/---

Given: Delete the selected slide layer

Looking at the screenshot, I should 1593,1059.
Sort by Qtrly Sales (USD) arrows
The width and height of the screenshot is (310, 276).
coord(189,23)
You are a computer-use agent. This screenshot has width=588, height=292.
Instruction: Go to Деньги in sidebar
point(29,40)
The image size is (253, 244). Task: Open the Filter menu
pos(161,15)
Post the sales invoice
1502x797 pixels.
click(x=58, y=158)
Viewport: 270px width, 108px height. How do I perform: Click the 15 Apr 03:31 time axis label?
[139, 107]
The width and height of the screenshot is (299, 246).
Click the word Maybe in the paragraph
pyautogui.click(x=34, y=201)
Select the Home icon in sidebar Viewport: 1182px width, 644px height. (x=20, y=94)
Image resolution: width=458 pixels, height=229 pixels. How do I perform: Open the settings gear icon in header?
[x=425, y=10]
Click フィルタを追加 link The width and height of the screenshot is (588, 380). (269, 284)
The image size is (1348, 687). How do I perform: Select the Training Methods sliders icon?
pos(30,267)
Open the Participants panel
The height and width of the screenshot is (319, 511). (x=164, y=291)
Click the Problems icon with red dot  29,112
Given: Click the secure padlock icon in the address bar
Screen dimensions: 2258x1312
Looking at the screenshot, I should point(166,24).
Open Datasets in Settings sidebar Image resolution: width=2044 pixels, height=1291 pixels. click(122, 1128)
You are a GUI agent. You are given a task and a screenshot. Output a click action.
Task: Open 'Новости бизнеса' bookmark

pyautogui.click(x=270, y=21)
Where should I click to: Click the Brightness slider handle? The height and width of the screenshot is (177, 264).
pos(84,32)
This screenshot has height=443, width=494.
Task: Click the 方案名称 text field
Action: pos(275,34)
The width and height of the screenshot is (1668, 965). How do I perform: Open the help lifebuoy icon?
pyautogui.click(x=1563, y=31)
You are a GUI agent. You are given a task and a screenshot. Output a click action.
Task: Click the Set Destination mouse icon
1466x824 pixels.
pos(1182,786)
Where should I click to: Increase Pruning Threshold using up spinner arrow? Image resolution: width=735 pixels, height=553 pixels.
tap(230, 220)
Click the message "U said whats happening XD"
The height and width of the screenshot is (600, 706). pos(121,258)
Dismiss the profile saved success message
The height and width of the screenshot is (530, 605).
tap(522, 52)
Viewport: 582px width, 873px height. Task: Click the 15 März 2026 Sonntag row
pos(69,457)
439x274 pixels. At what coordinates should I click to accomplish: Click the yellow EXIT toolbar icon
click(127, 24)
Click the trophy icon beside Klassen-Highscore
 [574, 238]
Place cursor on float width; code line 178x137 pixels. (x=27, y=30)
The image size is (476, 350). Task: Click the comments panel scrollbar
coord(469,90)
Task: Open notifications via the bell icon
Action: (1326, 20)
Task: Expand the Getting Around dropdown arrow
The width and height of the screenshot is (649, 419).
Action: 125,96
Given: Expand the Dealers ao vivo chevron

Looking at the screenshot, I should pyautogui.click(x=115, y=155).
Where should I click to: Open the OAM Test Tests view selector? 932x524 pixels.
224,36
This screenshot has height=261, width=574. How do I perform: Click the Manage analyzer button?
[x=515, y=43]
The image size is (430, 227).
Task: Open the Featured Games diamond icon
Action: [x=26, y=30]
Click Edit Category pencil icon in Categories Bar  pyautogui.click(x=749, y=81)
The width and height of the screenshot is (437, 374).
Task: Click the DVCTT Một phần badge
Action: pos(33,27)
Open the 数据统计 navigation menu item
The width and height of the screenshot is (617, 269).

\---

Problem description: Collect every line of the material above that contains the string "pyautogui", copying each line in full.

Output for this exercise:
pyautogui.click(x=34, y=201)
pyautogui.click(x=270, y=21)
pyautogui.click(x=1563, y=31)
Looking at the screenshot, I should pyautogui.click(x=115, y=155).
Click Edit Category pencil icon in Categories Bar  pyautogui.click(x=749, y=81)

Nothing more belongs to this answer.